## Begin Provided records
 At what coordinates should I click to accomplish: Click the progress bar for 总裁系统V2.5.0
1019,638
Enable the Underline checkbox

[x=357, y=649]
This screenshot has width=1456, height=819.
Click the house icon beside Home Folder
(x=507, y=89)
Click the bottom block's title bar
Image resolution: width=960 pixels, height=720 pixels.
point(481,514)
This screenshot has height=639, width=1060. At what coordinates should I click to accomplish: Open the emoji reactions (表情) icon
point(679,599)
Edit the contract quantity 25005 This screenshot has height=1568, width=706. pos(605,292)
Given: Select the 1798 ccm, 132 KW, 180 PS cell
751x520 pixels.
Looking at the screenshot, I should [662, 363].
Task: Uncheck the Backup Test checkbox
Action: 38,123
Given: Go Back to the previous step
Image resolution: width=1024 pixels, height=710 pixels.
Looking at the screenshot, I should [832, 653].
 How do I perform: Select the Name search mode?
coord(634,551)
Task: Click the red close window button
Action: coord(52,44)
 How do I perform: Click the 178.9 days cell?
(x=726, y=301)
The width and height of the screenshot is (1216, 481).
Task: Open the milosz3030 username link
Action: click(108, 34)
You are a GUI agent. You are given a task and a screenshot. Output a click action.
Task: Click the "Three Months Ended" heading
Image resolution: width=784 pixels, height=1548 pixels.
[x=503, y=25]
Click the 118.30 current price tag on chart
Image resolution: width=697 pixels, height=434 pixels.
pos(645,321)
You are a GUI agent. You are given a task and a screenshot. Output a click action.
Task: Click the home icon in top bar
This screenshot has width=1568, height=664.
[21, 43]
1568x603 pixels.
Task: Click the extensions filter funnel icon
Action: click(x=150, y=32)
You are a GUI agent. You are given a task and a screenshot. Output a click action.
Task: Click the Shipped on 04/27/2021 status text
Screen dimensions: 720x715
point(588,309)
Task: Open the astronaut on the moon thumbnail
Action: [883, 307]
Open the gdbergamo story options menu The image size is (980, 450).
## End Provided records
### Exercise brief:
Please rewrite the entries above, changing every "GUI agent" to "interface agent" and leaving everything else as it is.

### Task result:
 At what coordinates should I click to accomplish: Click the progress bar for 总裁系统V2.5.0
1019,638
Enable the Underline checkbox

[x=357, y=649]
This screenshot has width=1456, height=819.
Click the house icon beside Home Folder
(x=507, y=89)
Click the bottom block's title bar
Image resolution: width=960 pixels, height=720 pixels.
point(481,514)
This screenshot has height=639, width=1060. At what coordinates should I click to accomplish: Open the emoji reactions (表情) icon
point(679,599)
Edit the contract quantity 25005 This screenshot has height=1568, width=706. pos(605,292)
Given: Select the 1798 ccm, 132 KW, 180 PS cell
751x520 pixels.
Looking at the screenshot, I should [662, 363].
Task: Uncheck the Backup Test checkbox
Action: 38,123
Given: Go Back to the previous step
Image resolution: width=1024 pixels, height=710 pixels.
Looking at the screenshot, I should [832, 653].
 How do I perform: Select the Name search mode?
coord(634,551)
Task: Click the red close window button
Action: coord(52,44)
 How do I perform: Click the 178.9 days cell?
(x=726, y=301)
The width and height of the screenshot is (1216, 481).
Task: Open the milosz3030 username link
Action: click(108, 34)
You are a interface agent. You are given a task and a screenshot. Output a click action.
Task: Click the "Three Months Ended" heading
Image resolution: width=784 pixels, height=1548 pixels.
[x=503, y=25]
Click the 118.30 current price tag on chart
Image resolution: width=697 pixels, height=434 pixels.
pos(645,321)
You are a interface agent. You are given a task and a screenshot. Output a click action.
Task: Click the home icon in top bar
This screenshot has width=1568, height=664.
[21, 43]
1568x603 pixels.
Task: Click the extensions filter funnel icon
Action: click(x=150, y=32)
You are a interface agent. You are given a task and a screenshot. Output a click action.
Task: Click the Shipped on 04/27/2021 status text
Screen dimensions: 720x715
point(588,309)
Task: Open the astronaut on the moon thumbnail
Action: [883, 307]
Open the gdbergamo story options menu The image size is (980, 450).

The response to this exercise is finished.